Texto =
Scene at the Sea (ou traduzido para a nossa mais recente edição em dvd, Um Lugar à Beira-Mar) deve ser visto como um esboço de um corpus em desenvolvimento constante. De um corpo artístico que, embora tente progredir e se tente afirmar como acontecimento, jamais corta, no decorrer dessa procura, com os seus antecedentes cinemáticos (antes se recria). Mesmo que a temática mude (e neste Scene at the Sea deixa-se o mundo vazio e violento dos yakuzas) há sempre uma justaposição semelhante de imagens, planos e estilística de forma abrangente. Pois, não é pelo facto de ser este um filme no qual os personagens estão mais perto da morte do que da vida (como eram Violent Cop ou Boiling Point), que se abandona na tela, não só uma certa dose de melancolia apegada a um lirismo inexplicável, um sentimento de nostalgia do não-se-sabe-bem-o-quê, assim como a vontade do regresso às origens, da natureza como catalisador poético da reconciliação (tendo, deste modo, o Mar o papel primordial no que concernem os lugares hieráticos da proveniência).
Assim, o esboço (e que esboço!) afigura-se como uma busca pelas noções do quotidiano mais simples, tendo por pano de fundo, o verão de um casal de surdos-mudos. O seu mutismo obrigatório é o truque ideal para Takeshi Kitano nos injectar o verdadeiro amor (aquele que não necessita da palavra) num ambiente cercado pela urbanidade e resgatado, por conseguinte, pelo Mar - origem de todas as coisas. Quando o herói olha para o Mar, ele está metaforicamente a olhar o espelho da sua condição, assim como o anti-herói de Sonatine (o filme cujo esboço era finalizado) encarava a sua infância perdida nas margens da praia de Okinawa, antes de se suicidar. Então, nesta verdadeira primazia pelos sentidos (podemos quase dizer não haver diálogos escritos em Scene at the Sea) Kitano filma o seu real, recria a beleza no seu conhecidíssimo tom "azul", auxiliado, ainda, por uma das melhores partituras escritas para cinema. Na verdade, a poética de Kitano é também a poética de Joe Hisaishi - o seu magnânimo compositor - pois se há em Scene at the Sea a busca incessante pelo Belo na imagem minimalista e numa estética naturalista, este facto é sublinhado inteiramente nos sons evanescentes, nos toques e retoques de piano que rememoram silêncio de Hisaishi. Também o som do mar que dilacera o mutismo do casal e se faz escutar em ecos de repetível harmonia (relembrar as inúmeras cenas em que Shigeru se prepara para entrar no Oceano), assim como, a lágrima da rapariga (ver ou rever aquela cena inesquécivel da reconciliação conjugal) são marcas de um tesouro perdido que permanecerá, certamente, como tal.

Informação registada =

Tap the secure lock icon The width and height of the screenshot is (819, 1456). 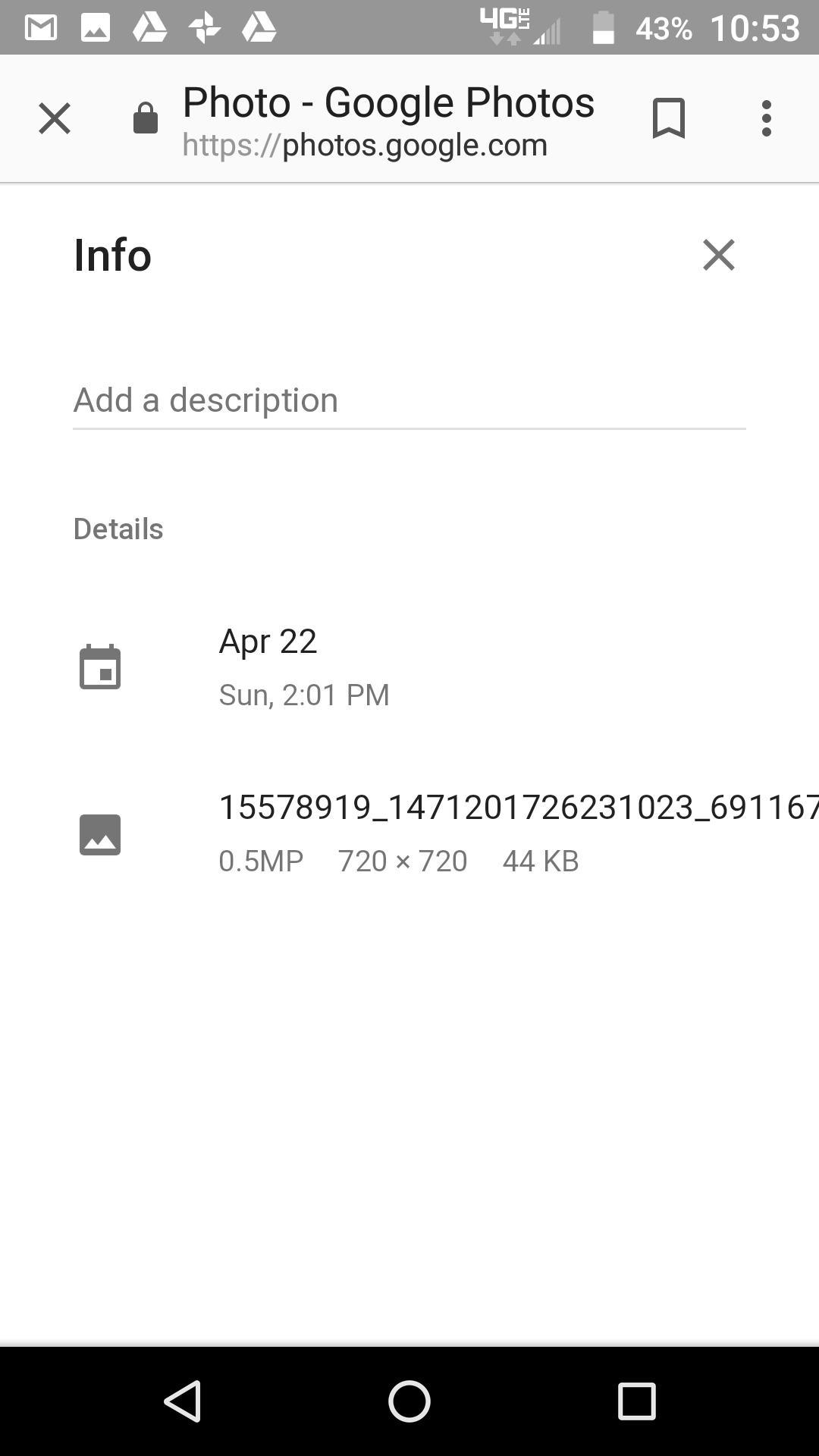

Instruções =
(1) Enumere os títulos dos outros filmes mencionados no texto sobre Scene at the Sea, sem incluir este nem o seu título traduzido.
(2) Retome o texto sobre Scene at the Sea a partir da última frase apresentada.
O material registado é independente do texto.

Resultados por ordem =
(1) Violent Cop, Boiling Point, Sonatine

(2)
No final, o desaparecimento de Shigeru não tem qualquer dimensão mistíca. Antes pelo contrário, quando se diz que ele "se transformou num peixe" apenas se redige a fórmula que Kitano procurara já em Boiling Point e que seguiria em Sonatine ou Hana-bi: a praia como simbólica da origem eterna, como berço da humanidade e como último cemitério. Se Scene at the Sea, então, agrupa esta dimensão mar como santuário, também resgata, por uma primeira vez, a procura do amor bûdico, aquele que vê nas palavras perversão, e se reduz, justamente ao acto, a única forma de provarmos as verdadeiras e puras intenções. Noutras palavras, tanto falamos aqui de um esboço de Sonatine e Hana-bi (o lirismo regressivo da maresia) como de Dolls (a poética do amor como união de dois corpos no silêncio da existência).

Nota:

Outras Notas:
Pedro Mourão-Ferreira:
5/5

3 comentários:

Pedro Mourão-Ferreira disse...
Este comentário foi removido pelo autor.
Pedro Mourão-Ferreira disse...
Este comentário foi removido pelo autor.
Pedro Mourão-Ferreira disse...

"A Scene at the Sea", terceiro filme de Kitano, é um filme mágico que tem como foco principal o mar.
Shigeru, um rapaz surdo-mudo, decide praticar surf com o objectivo de fortalecer a sua ligação com o mar. Se olharmos bem, o mar simboliza a criação da vida, tudo teve origem lá, o "berço da vida", por assim dizer. Kitano aproveita esta simbologia e cria essa visão neste filme. Por exemplo, em Sonatine, "Beat" Takeshi faz o mesmo na segunda metade do filme quando apela à infância das personagens quando estão próximas do mar (isto já referido por Miguel Patrício). Então, em "A Scene at the Sea" consegue fundir o mar com o próprio filme mostrando a pureza de Shigeru (a razão de ele ser surdo-mudo, ou seja, diferente, só vem a provar isso mesmo) e a pureza do namoro que tem com uma rapariga, Takako, sendo também surda-muda mostrando os dois o amor na sua verdadeira forma. O final do filme é a recompensa do mar a Shigeru pelo seu envolvimento com o mar e a maneira como Takako reage perante essa situação. Um final brilhante no mundo do cinema.
As outras personagens, ou são pessoas "wannabes" que gozam com Shigeru por fazer surf, mas quando descobrem que o desporto está na moda, passam a praticar o desporto, ou então são pessoas populares e que desprezam tudo aquilo que não é supostamente normal, ou melhor, igual, desprezando Shigeru aquando de torneios de surf, por exemplo, por ser surdo-mudo.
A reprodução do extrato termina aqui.